Вот они. Геологи, наверное, к ним привыкли, ко всем этим радужным кружочкам, таинственным крестам и разливам полярных сияний. Геологи даже смотрели в окно. Сидя на своих ящиках, они дремали. Только пилот посмотрел в мою сторону, обвел вокруг себя ладонью и сказал:

— Видишь!

Я включил прибор и надел наушники. Посмотрим, чем дышит магнитный береговой эффект.

Показалось мне, хруст ледяных видений, осыпь алмазная шорохом коснулась меня, долетела из холодных мерцающих далей…


Первая посадка была в тишину, в пустыню.

Вертолет завис над снегом, распушив его, как метель, примериваясь, покачиваясь над этой нечаянной мимолетной метелью. Второй пилот открыл примороженную дверь, оглушив нас метельным грохотом, и спрыгнул на землю. (А есть ли здесь она, земля?) Он потоптался, походил, махнул рукой. Только тогда вертолет сел. В Антарктиде нельзя верить безмятежной глади. В ней могут быть провалы, трещины, в которых утонет легко небоскреб.

Я вышел на снег.

Летний жгучий мороз ударил в лицо, и ветер дымил, как будто наша вертолетная пурга разнеслась по свету и не может развеяться.

— Моторы я не буду выключать! — крикнул пилот. — Ветром сносит!

Я пошел прочь от массы металла в сугробы, в колючую дымку. И снег даже не мялся под ногами, не оставлял никаких следов, так он был тверд.

А если этот снег оплывает в невидимую глубину? Стало жутко. Не вернуться ли мне за веревкой? Но пилот воевал с метелью, ждали меня, сидя на ящиках, геологи.

Я достал прибор и включил запись…

Мы улетели через двадцать минут.

Внизу опять побежала синяя тень вертолета. Потом она скривилась, метнулась по ледовым развороченным булыгам, похожим на белый бетон, разбитый бомбами. Синие трещины, синие разломы льда, и резкий переход от ледяных скал и нагромождений к самым настоящим темным, коричневым скалам.

Вертолет ушел к побережью.

Теперь геологов нельзя оторвать от окон.
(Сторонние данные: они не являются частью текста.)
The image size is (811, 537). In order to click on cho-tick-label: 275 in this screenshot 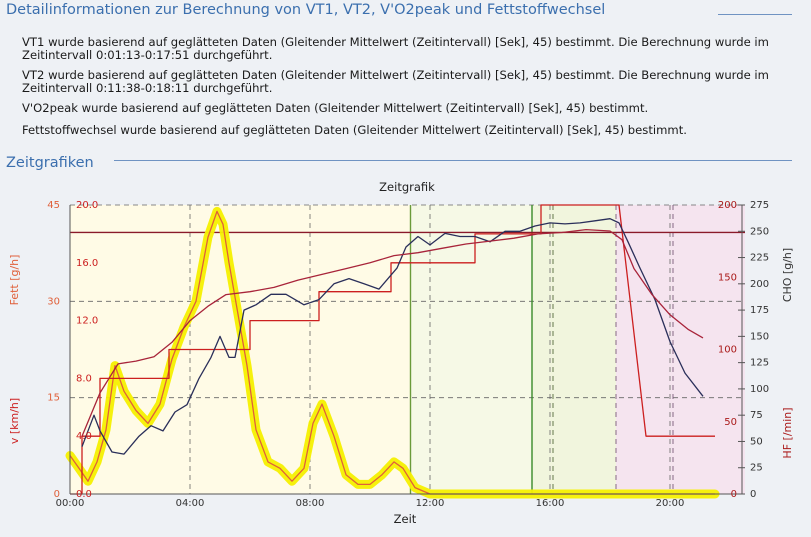, I will do `click(760, 206)`.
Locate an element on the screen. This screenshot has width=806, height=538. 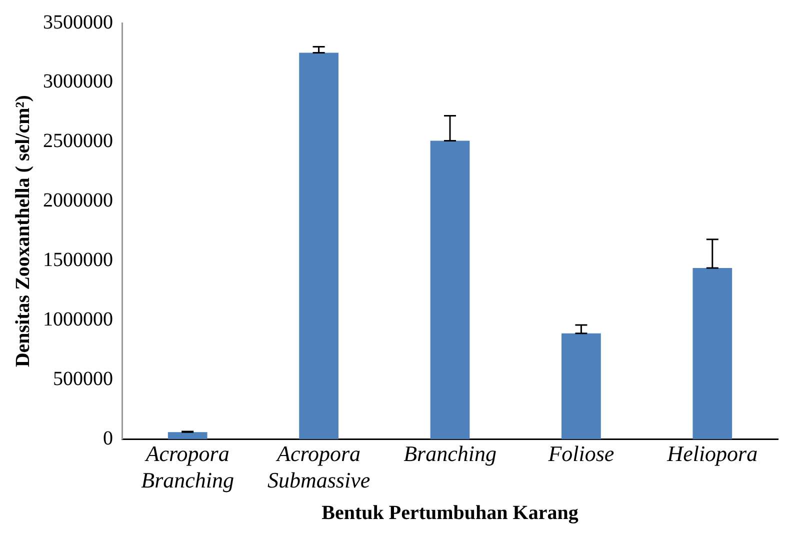
x-tick-label: Foliose is located at coordinates (580, 454).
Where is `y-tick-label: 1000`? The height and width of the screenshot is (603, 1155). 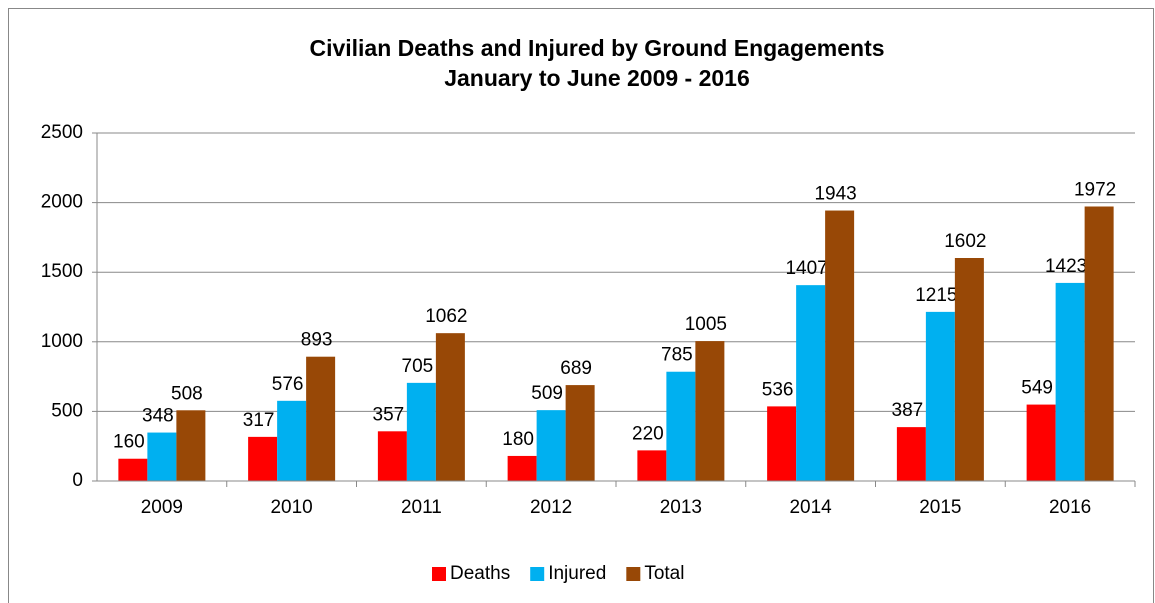
y-tick-label: 1000 is located at coordinates (62, 342).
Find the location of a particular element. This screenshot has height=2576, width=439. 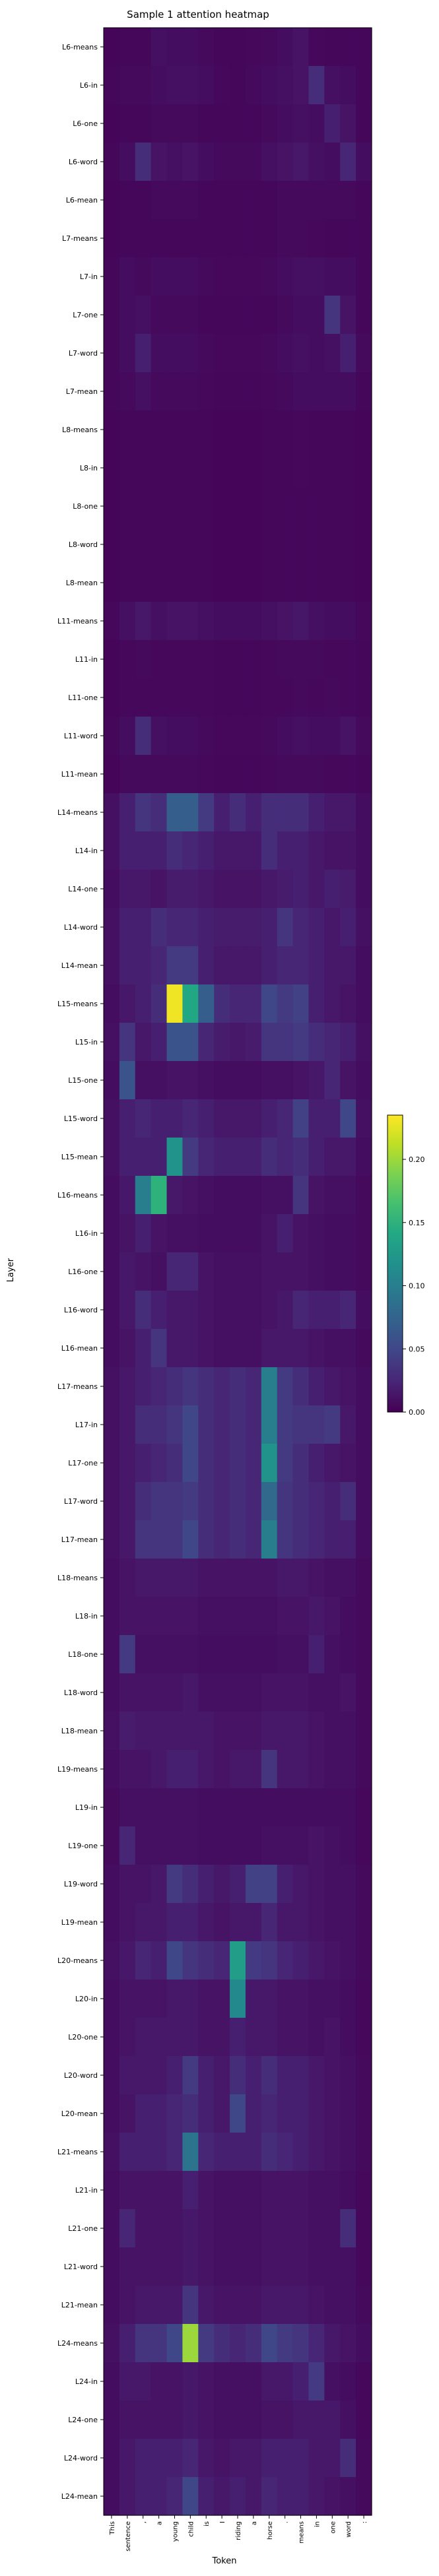

y-tick-label: L17-word is located at coordinates (81, 1502).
Рыжие камни-утесы поднимались к нам из навалов снега. За ними, за этими скалами, ярко-зеленые разливы круглых озер.

Мы сели на каменную гальку, хрупающую под ногами, как у берега Черного моря. Геологи вынесли на камни свои мудреные приборы. Я видел, как они ходили по текучему склону, собирая камешки бережнее, чем цветы.
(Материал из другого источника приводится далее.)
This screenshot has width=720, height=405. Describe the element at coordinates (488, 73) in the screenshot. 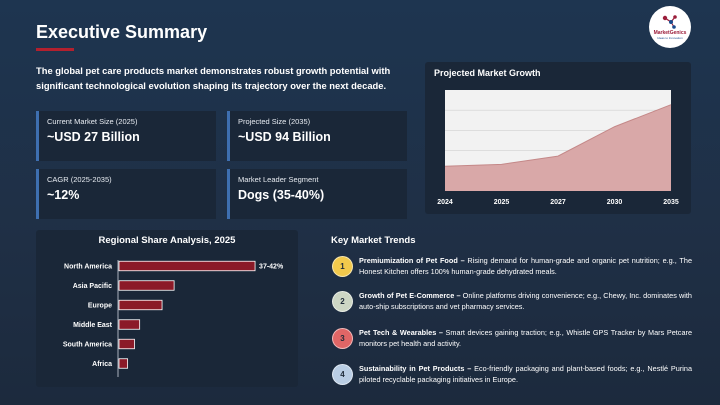

I see `growth-chart-title: Projected Market Growth` at that location.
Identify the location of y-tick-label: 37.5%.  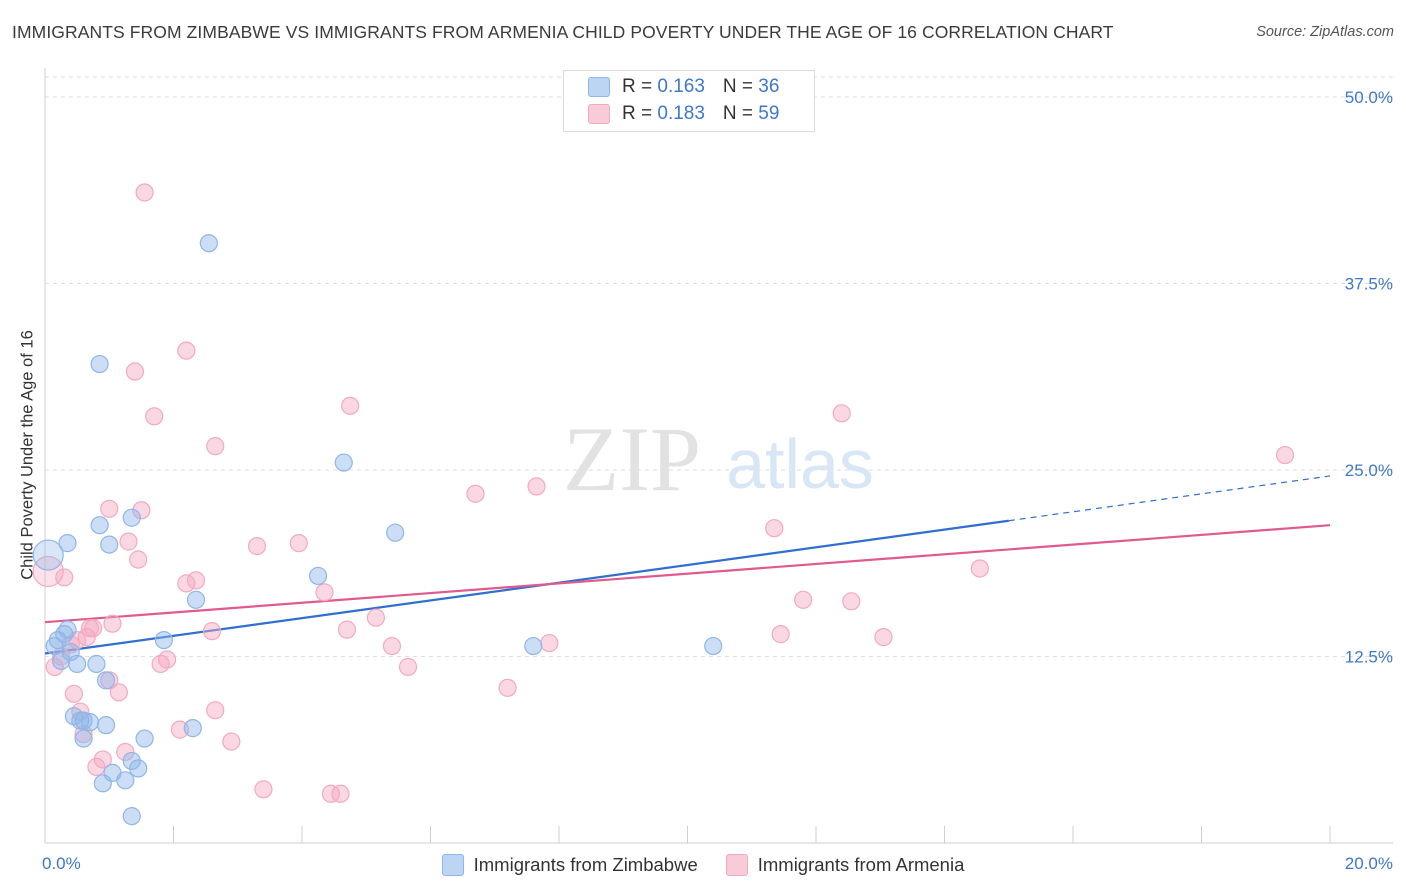
(1369, 284).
Здесь, когда мы стояли на твердой почве, скалы вокруг были не все коричневые. Розовые, серые, черные сломы делали гряду цветной. Только вершины скал таяли в невидимый воздух белесой дымкой снежной пыли, замороженной влаги. Ветер змеился по каменным граням, заставляя пилотов прислушиваться к нему и согревать моторы.

Я с моим чемоданом потопал к озеру, туда, где камни лежали громадными плитами, как обломки древней, разрушенной крепости.


Две машины-громадины с прицепленными к ним бревенчатыми санями-волокушами, средней величины тягач — вместе называются поездом, санно-тракторным поездом.

У машин солидный, уверенный вид. Машина как будто собрана из трех разных частей. Первая, самая нижняя, — половина танка, гремучие гусеницы. Над ними вместо люков и башен с пулеметами — верхняя часть мощного грузовика. Мотор под капотом, фары, кабина водителя и штурмана, прозрачный купол над ней, прожекторы, кузов типа «фургон». А над всем этим корабельная мачта с канатами-растяжками: антенна.

Сухопутный корабль!

В кузове кораблей жилые кубрики на шесть человек, электрокамбуз и каюта с научными приборами.

На санях-прицепах едут бочки с горючим: тепло, движение, свет.

В тягаче, который водители называют «малышом», — госпиталь и камбуз одновременно. Поэтому и поваром у нас молодой врач.

Наших в поезде пятнадцать человек. Шестнадцатым едет американец. Не ученый, а журналист.